### GIVEN TEXT
Aortic valve anatomy and calcification.   In 167 patients, a tricuspid aortic valve was present, whereas 2 patients had a bicuspid aortic valve. The 2 patients with a bicuspid aortic valve were excluded from the anatomical analysis. Calcifications of the aortic valve were graded subjectively as previously described (6,7). In 123 patients (73%), no calcifications were present (grade 1). In 29 patients (17%), calcifications were characterized as grade 2; whereas 11 patients (6%) had calcifications grade 3, and 6 patients (4%) had calcifications grade 4. Calcifications were present on the left coronary cusp in 36 of the 46 patients (78%) with aortic valve calcifications, and on the right coronary cusp in 30 of the 46 patients (65%). Mean Agatston score was 819 ± 1,245 and mean calcium volume of the aortic valve calcifications was 663 ± 960 mm3.

### DATA PROVIDED
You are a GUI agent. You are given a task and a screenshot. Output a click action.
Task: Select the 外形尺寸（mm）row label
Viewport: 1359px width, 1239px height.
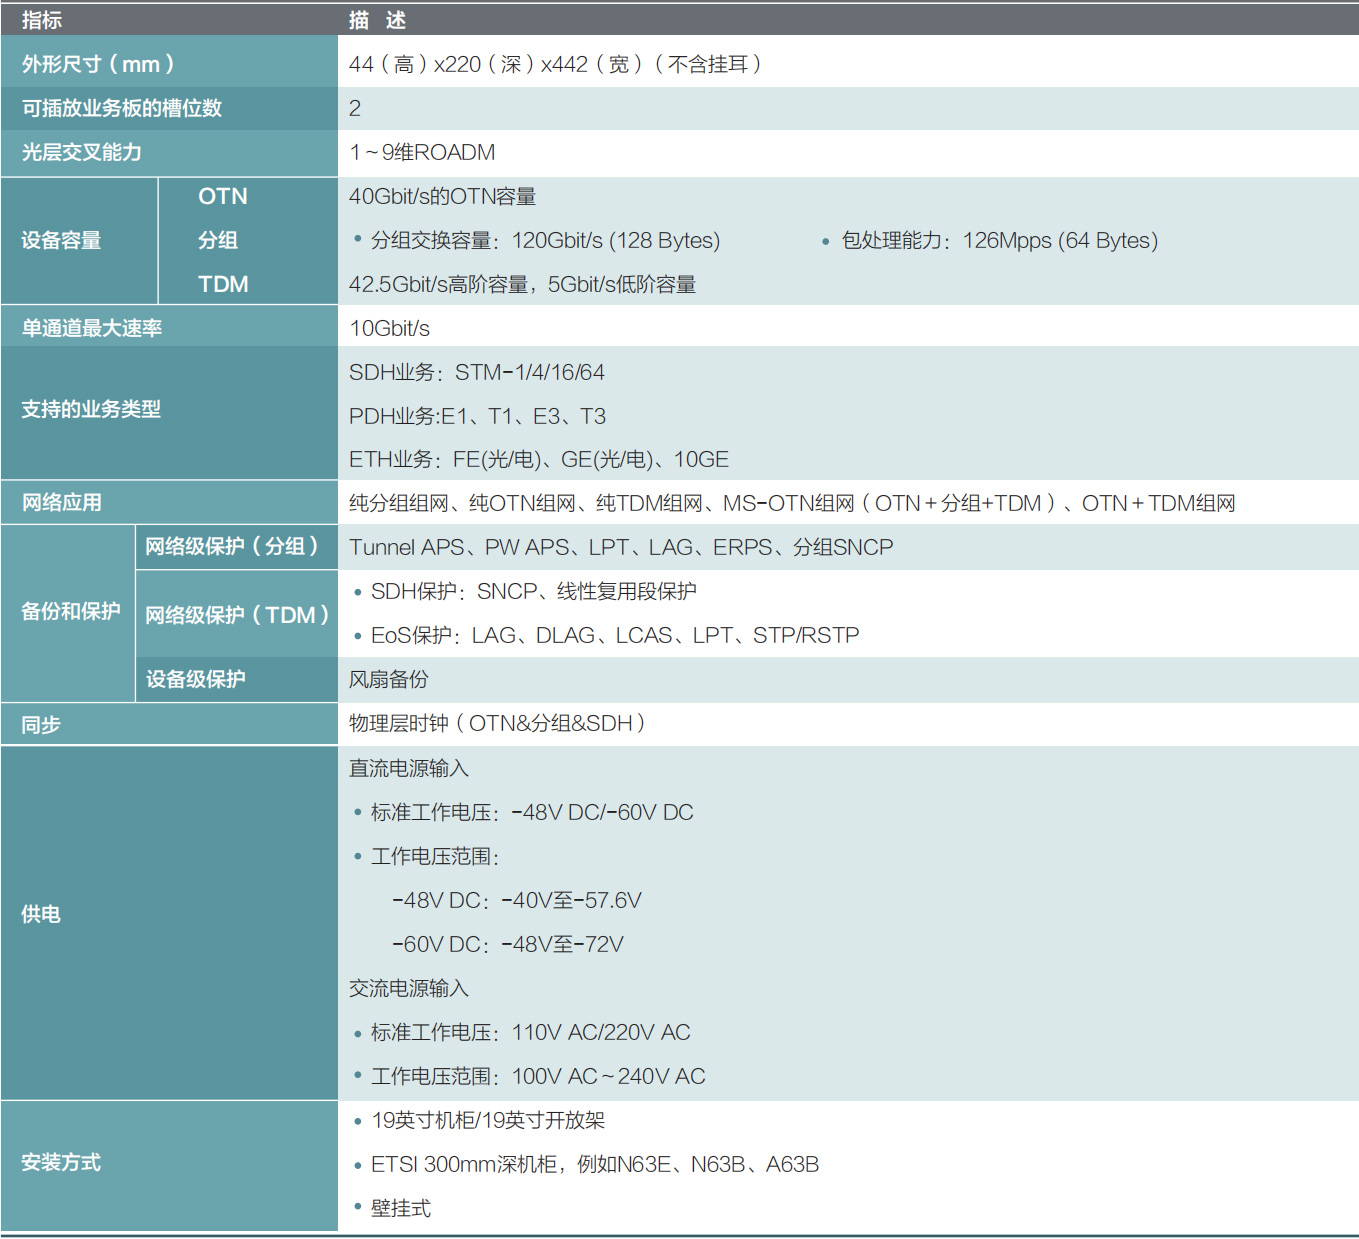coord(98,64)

### EXERCISES TO COMPLETE
a - Translate this sentence from the passage on aortic valve calcification into Spanish: "The 2 patients with a bicuspid aortic valve were excluded from the anatomical analysis."
b - Continue the passage on aortic valve calcification from where it stops.

### TASK-BY-TASK OUTPUTS
a - Los 2 pacientes con válvula aórtica bicúspide fueron excluidos del análisis anatómico.

b -
Aortic root diameter and geometry.   In the diastolic phase, mean diameter of the aortic annulus on the coronal view was 26.3 ± 2.8 mm; whereas the mean diameter on the reconstructed single oblique sagittal view was 23.5 ± 2.7 mm. The mean difference between the coronal and the sagittal diameter was 2.9 ± 1.8 mm. In 78 patients (47%), the difference between the 2 diameters was ≥3 mm, indicating an oval shape of the aortic annulus. In the systolic phase, the diameter of the aortic annulus on the coronal view was 26.5 ± 2.9 mm and the diameter on the single oblique sagittal view was 24.2 ± 2.6 mm. The mean difference between the coronal and the sagittal diameter in the systolic phase was 2.4 ± 1.9 mm. The mean diameter of the aortic annulus assessed with echocardiography was 21.6 ± 2.6 mm. There was a good agreement between MSCT and echocardiography, as assessed with Bland-Altman plot analysis (Fig. 7).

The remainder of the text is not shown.